Indeed, institutions ought to be built to serve man, rather than the other way around. In fact, companies do not exist at all in the REAL world, the world of man. If you take people from institutions what remains will be machinery, empty factories and offices, file cabinets filled with reports – useless equipment. People are what make institutions work, and since you are one of those people, all your institutional involvement ought to be di­rected at improving the life of people—and most important among them, yourself and your loved ones.

COMPETITION VS. COOPERATION

Institutions thrive on competition. They are in the business of “outdoing the other guy,” and so they work very hard to addict everyone in their power to the competitive mind-set. Institutions set up specific machinery to infuse the correct spirit of competitiveness in their duty-bound devotees. Reward systems are built in to ensure that people will sacrifice themselves to outdo each other for promotions and “status.” Individ­uals are taught to look over their shoulders for “the other guy who wants to take over.” Running an institution requires a great deal of competitiveness in a capitalistic culture. Oh yes, it is a competitive world out there. But you as an individual can compete effectively within the institutional framework without mistakenly carrying that heavy emphasis on competition to extremes, and most destructively, into your own personal life. If you get carried away with competition, you can put terrific pressures on your family to be the way you are, and to compete with everyone else in their lives. While the results of heavy com­petition are everywhere evident in our modern buildings, our superhigh­ways, our sophisticated electronics, and so on, it exacts immeasurable costs in human terms.

Peter Cohen believes that when you come down to it, all competition is behavior. A piece of behaviour that builds on the need of individuals to be faster, cleverer, richer than the next person. “Everybody forgets that despite its undeniable advantages competition is a wasteful process. That every winner comes at the cost of a hundred, a thousand, a hundred thousand losers. This is where most societies are at: we talk of COMPE­TITION as if we had never heard the word COOPERATION. We refuse to see that too much pressure does not move people; it kills them.”

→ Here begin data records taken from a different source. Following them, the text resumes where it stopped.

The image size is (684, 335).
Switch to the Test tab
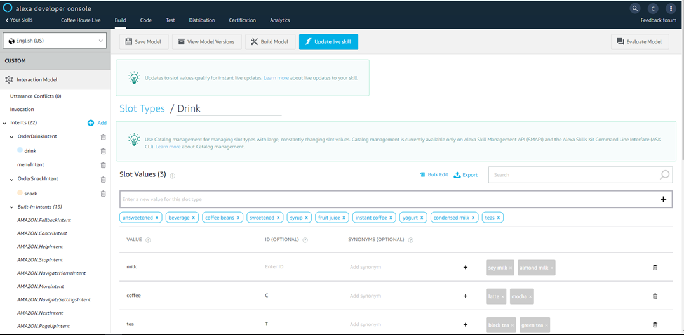point(170,20)
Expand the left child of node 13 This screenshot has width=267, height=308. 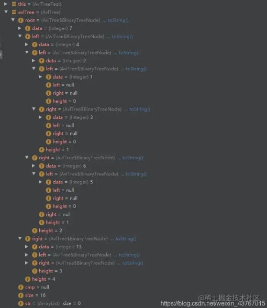tap(27, 255)
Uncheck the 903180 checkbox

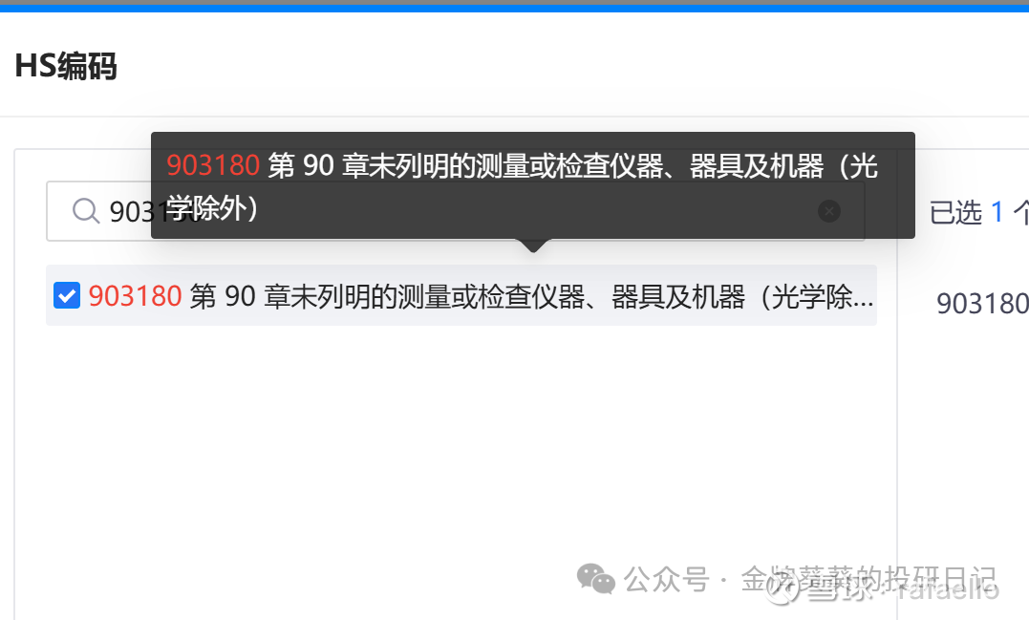click(x=67, y=295)
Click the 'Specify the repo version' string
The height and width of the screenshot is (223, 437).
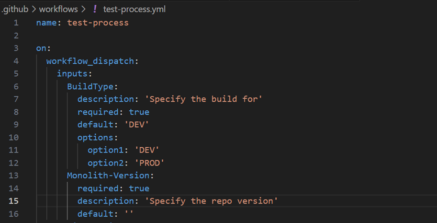click(213, 200)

Cohen’s observation conveys a very telling message. You can truly victimize yourself, your spouse and your children, by giving excessive competitiveness top priority in your philosophy or behavior. Schools which demand all “A’s” from stu­dents, and force them into some­times vicious competition with each other, may produce a few shining lights—but are those shining lights of heat and pressure what you want for yourself? So what if everyone else looks up to you as the very best? If you need that recognition for your own ego strength, then you are being fulfilled by the approvals of others rather than from within, and this is one of the surest signs of insecurity and low self-esteem. But even worse, if your worth as a human being is dependent upon your doing things well, being on top, outdoing everyone else, then what will you do when the cheers stop and you are no longer on top? You will collapse because you no longer have a reason to feel wor­thy. All human beings are worthy of life, and can be happy and fulfilled, without having to look over their shoulders at other people for their self-worth. In fact, fully functioning people are not interested in doing things better than everyone else; they look inward for their life goals, and know that competition will only dwindle their efforts to accomplish what they uniquely desire.

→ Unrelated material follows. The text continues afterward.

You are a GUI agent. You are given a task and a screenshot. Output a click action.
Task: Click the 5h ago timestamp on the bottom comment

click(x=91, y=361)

Remember, in order to be in a state called “competition” you must have someone else in the picture for com­parison; and when you have to look outside yourself to assess your own position or worth, then you are not in control of your own life. Look in­ward rather than at how you measure up to the other person. It is possible for you to function very effectively in any pressure-cooker situation and refuse to get steamed up about it. You have the capacity to undo any tensions that are part of your life.